[R-sig-ME] proportion data based on finite population size
Thomas M
firespot71 at gmail.com
Wed Jun 3 17:40:56 CEST 2015
Hi,
I need to fit a mixed model for the following data situation:
A number of locations have been sampled for (plant) species. Species
were classified as either belonging to category A or B (strictly
binary), where, roughly speaking, A represents 'was previously there',
and B represents 'arrived recently'. For each location the total number
of species per category is recorded, and the main question is how
several predictor variables influence the proprotions. A mixed model is
used due to pronounced spatial clustering of sampled locations. Species
numbers in both A and B range from very low to relatively high.

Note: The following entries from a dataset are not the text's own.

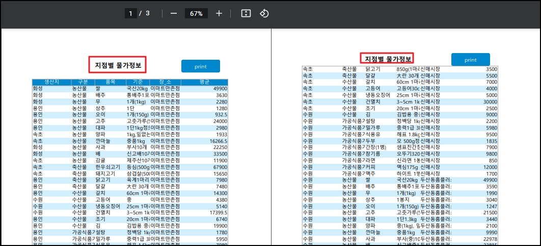Image resolution: width=541 pixels, height=246 pixels.
Task: Click the 67% zoom level field
Action: pos(196,13)
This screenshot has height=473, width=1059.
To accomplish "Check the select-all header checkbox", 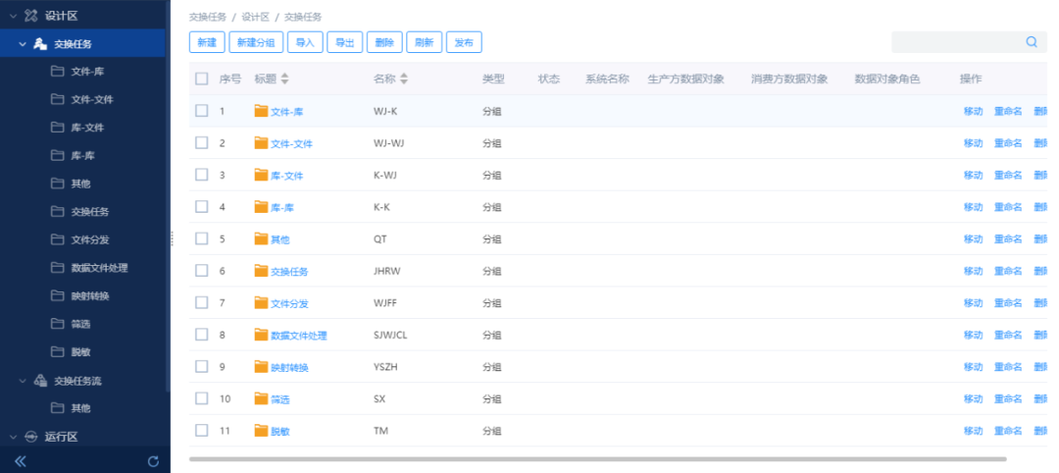I will pyautogui.click(x=202, y=79).
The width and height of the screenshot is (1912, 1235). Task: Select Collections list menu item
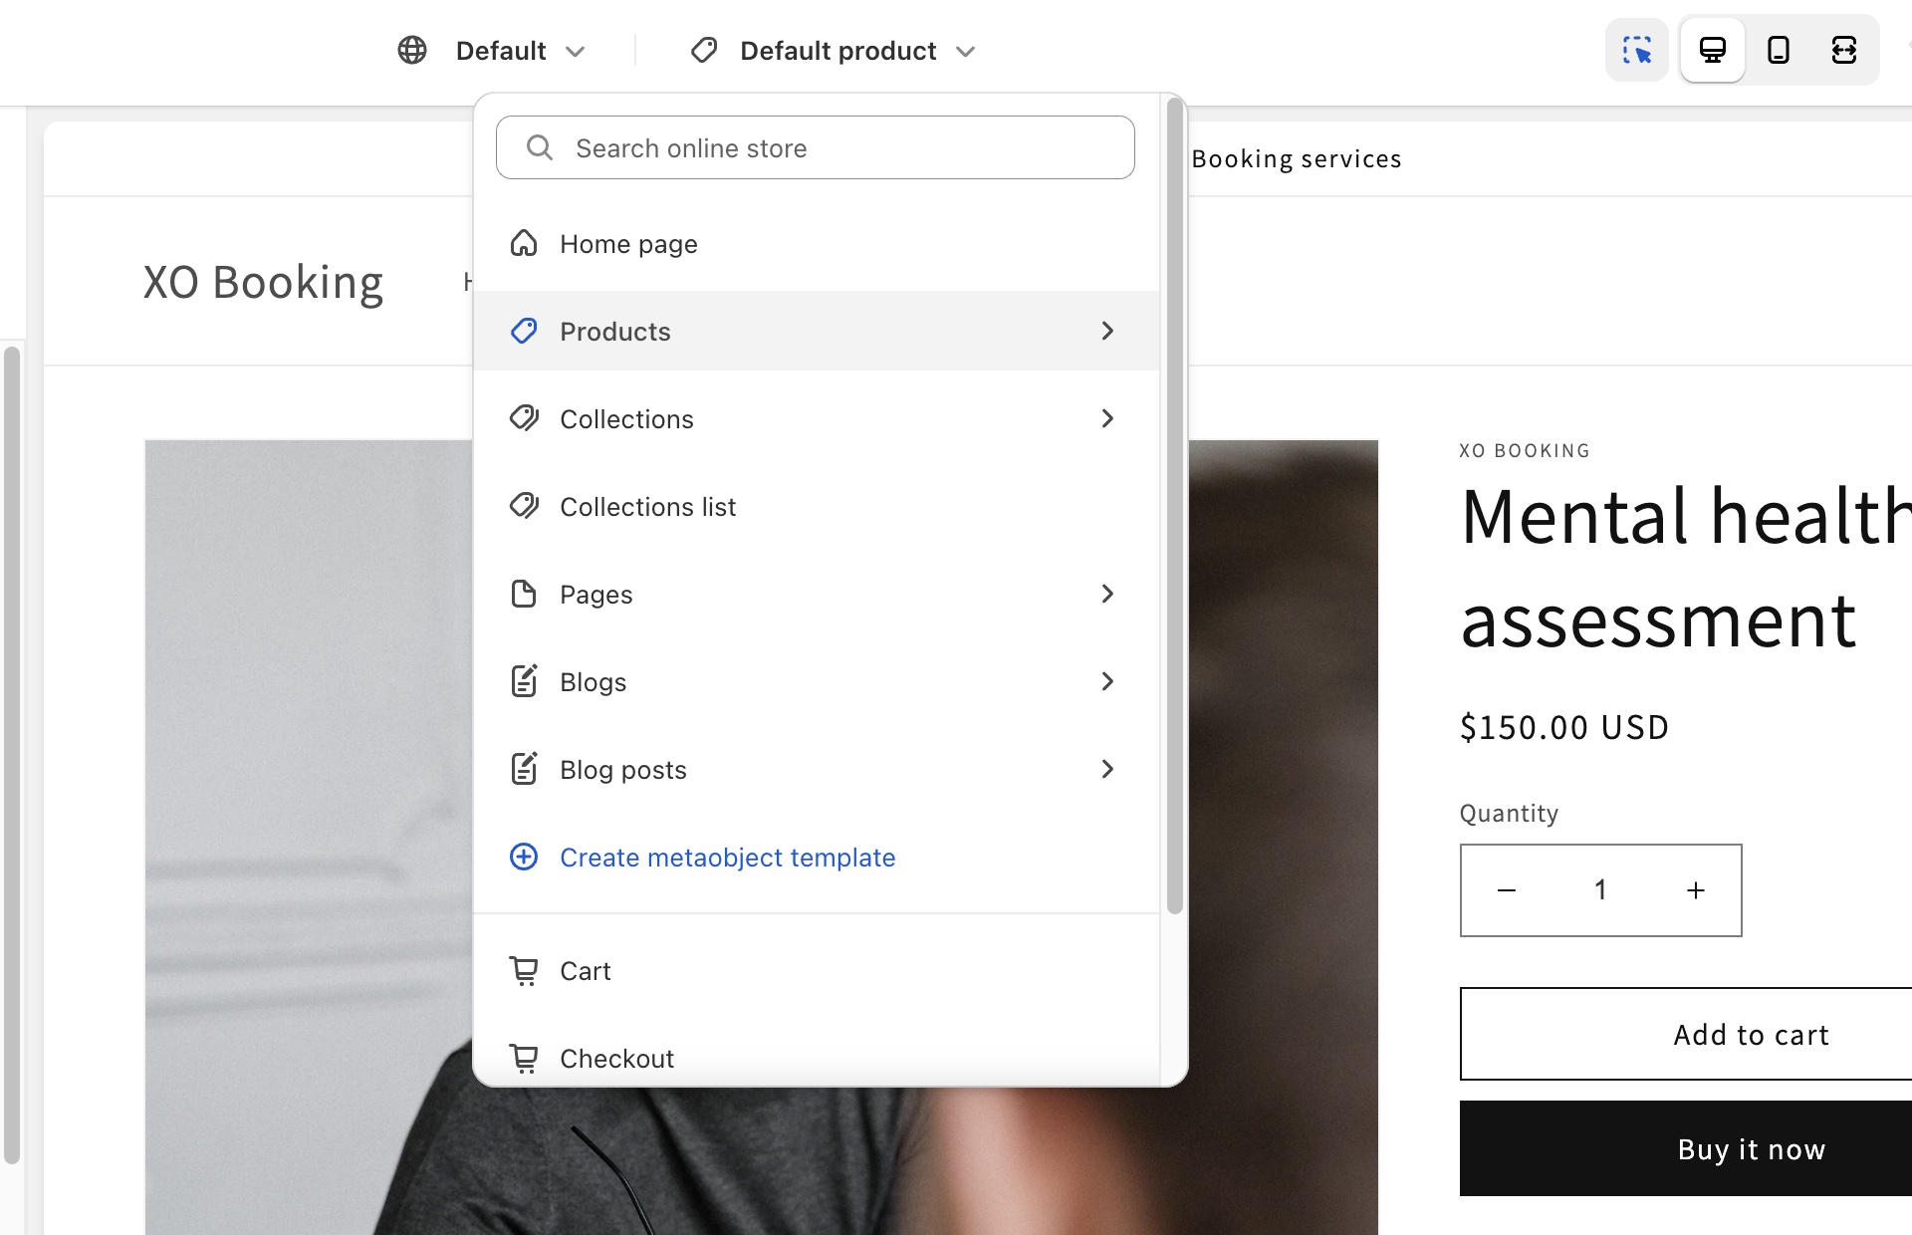[x=647, y=507]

Colleagues have suggested a plain binomial GLMM, with the number of
species in A and B comprising the two response-matrix columns. My
concern here is that I don't really see underlying independent Bernoulli
trials which gave rise to the data. At each location the total number of
species occurring is quasi an a priori fixed, finite value, and only
then species become grouped into the two categories. I.e. for a given
location I cannot take a hypothetical new species and evaluate that for
belonging to A or B (as new Bernoulli trial). In practice I suppose that
fitting such data by a Binomial-GLMM will artificially inflate the df,
and I wouldn't be surprised to see pronounced overdispersion. Do you
agree with these concerns?
If so, now on to possible solutions:
Is there some finite-sample-size, or otherwise appropriate correction
available to GLMMs?
For a new random draw I'd have to sample a new location. So a candidate
response could be calculating A / A + B per site (and thus one df per
site - very conservative given that A or B may actually be quite large).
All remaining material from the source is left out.